Postman on Politics
Chief political reporter David Postman explores state, regional and national politics.
May 13, 2008 8:00 AM
Posted by David Postman
John McCain will hold a roundtable discussion later this morning in North Bend to talk about the environment. Former Secretary of State Ralph Munro, a longtime McCain supporter here, said that former Republican Gov. Dan Evans is expected to moderate the discussion.
Also around the table will be Republican Lands Commissioner Doug Sutherland, REI CEO Sally Jewell
and others. Jewell’s presence -- see a profile of her here -- shows that at least not all the participants are Republicans. State and federal campaign finance records show she primarily gives to Democrats.
She has donated to Sen. Maria Cantwell, congressmen Brian Baird and Jay Inslee and congressional candidate Darcy Burner. She also has given at least $2,000 to Gov. Chris Gregoire, as well as $100 in 2004 to Republican gubernatorial candidate Dino Rossi.
Munro did not have the full list of participants. But, he said
This is not designed to be a bunch of yes people. It’s designed to say, ‘We’ve made a lot of progress, but what more should we be doing.’
McCain’s northwest campaign swing, with a stop yesterday in Portland to deliver a global warming speech, is also designed to distance the Republican candidate from President Bush’s environmental record, as well as an attempt to draw a distinction with the Democratic presidential candidates.

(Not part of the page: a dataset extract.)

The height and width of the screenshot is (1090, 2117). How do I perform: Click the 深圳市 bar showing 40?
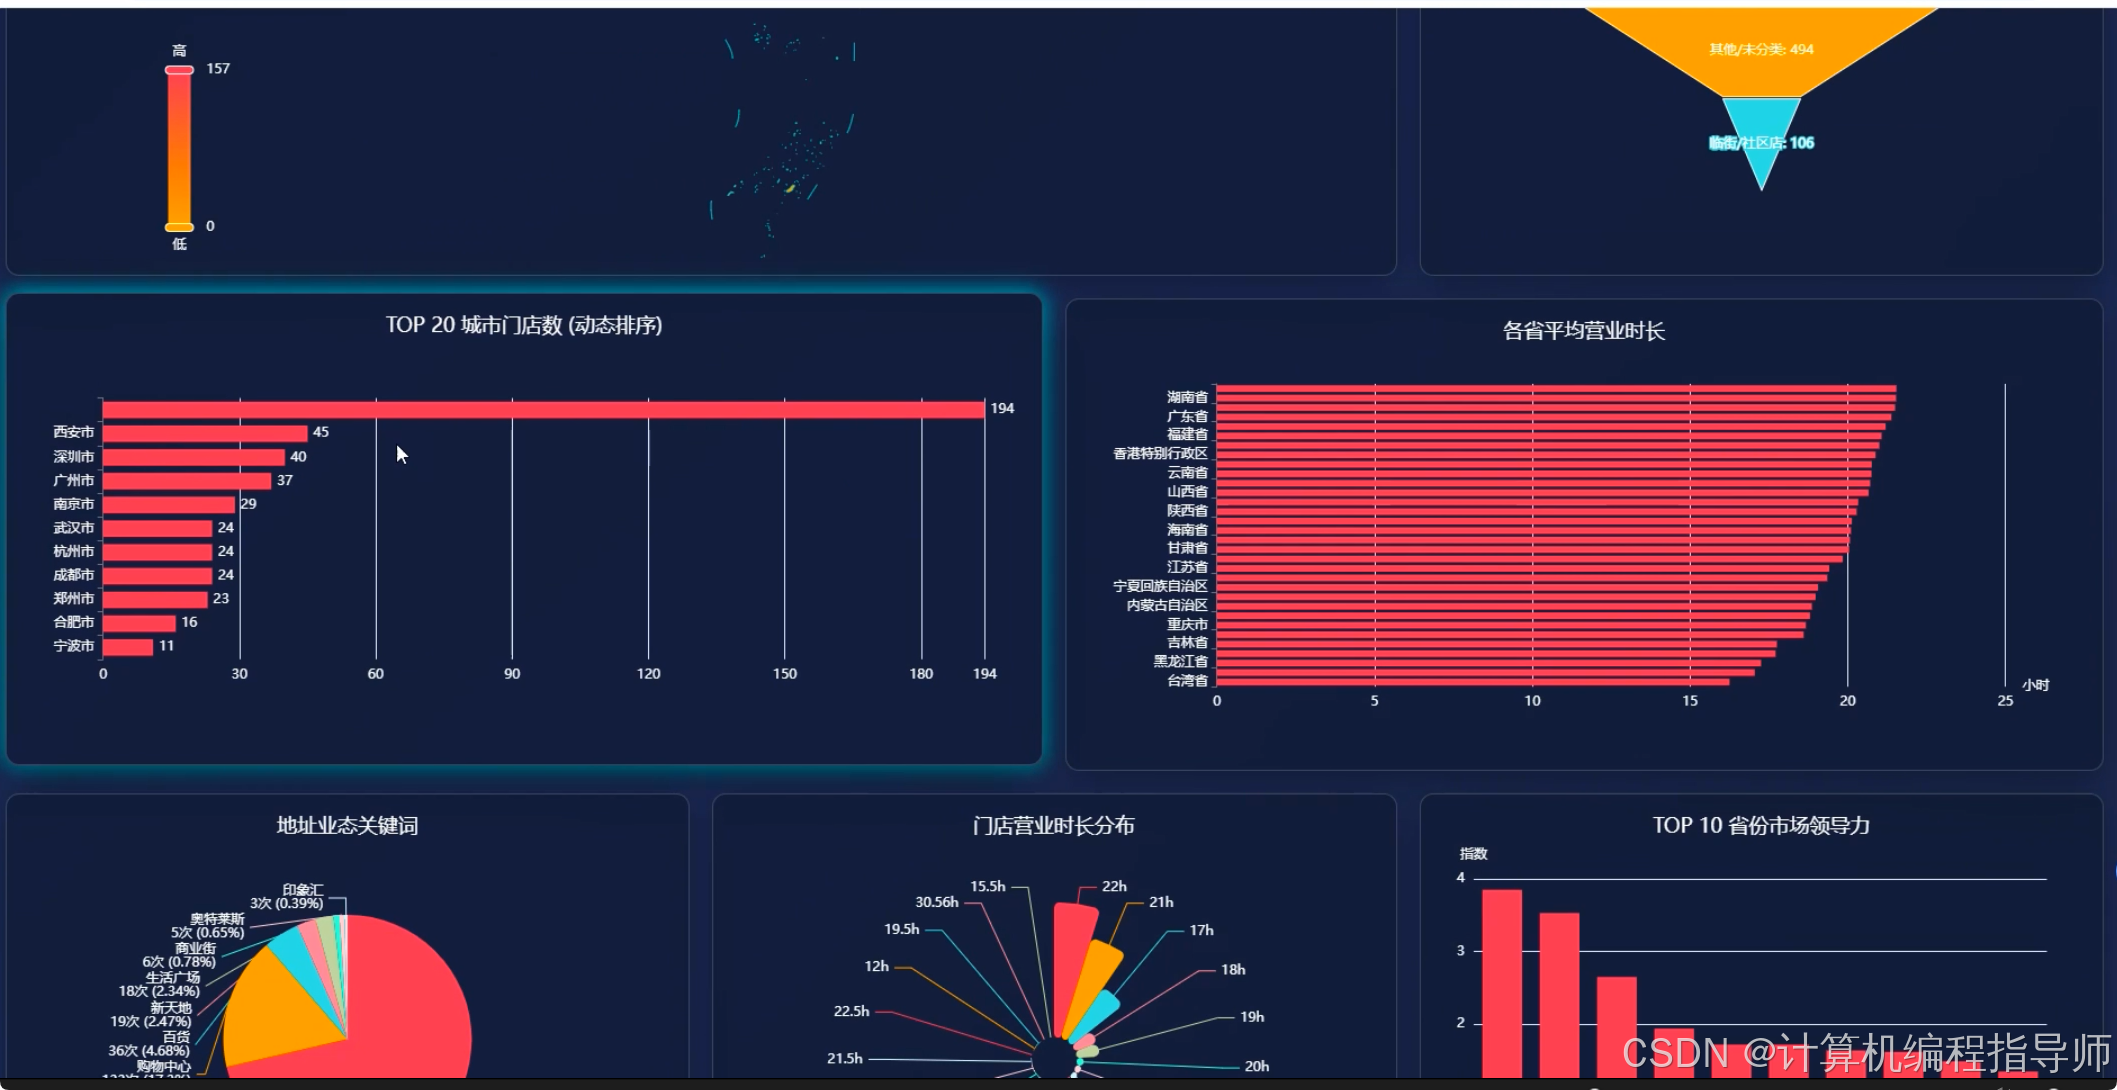(x=193, y=457)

McCain said in Portland yesterday:
I will not shirk the mantle of leadership that the United States bears. I will not permit eight long years to pass without serious action on serious challenges.
Doug Holtz-Eakin, a McCain senior policy advisor, later used a conference call with reporters to end any question about whether McCain meant to criticize Bush’s record. Holtz-Eakin said McCain’s proposal for a cap-and-trade program to reduce greenhouse gases marked the “beginning of the end of the Bush administration’s inaction on climate change.”
Holtz-Eakin described the plan as a middle-ground between what interest groups on the left and right would prefer. He said the timetable for reducing carbon emissions and the approach to do that is not a “litmus test” to appeal to the environmental community or “inaction chosen to appeal” to business interests.
But McCain is also talking about the environment this week to try to fill a gap he sees in the presidential campaign.
“Our feeling is the Democrats aren’t talking about the environment at all,” Munro said. “It never seems to get mentioned. There’s no debate.”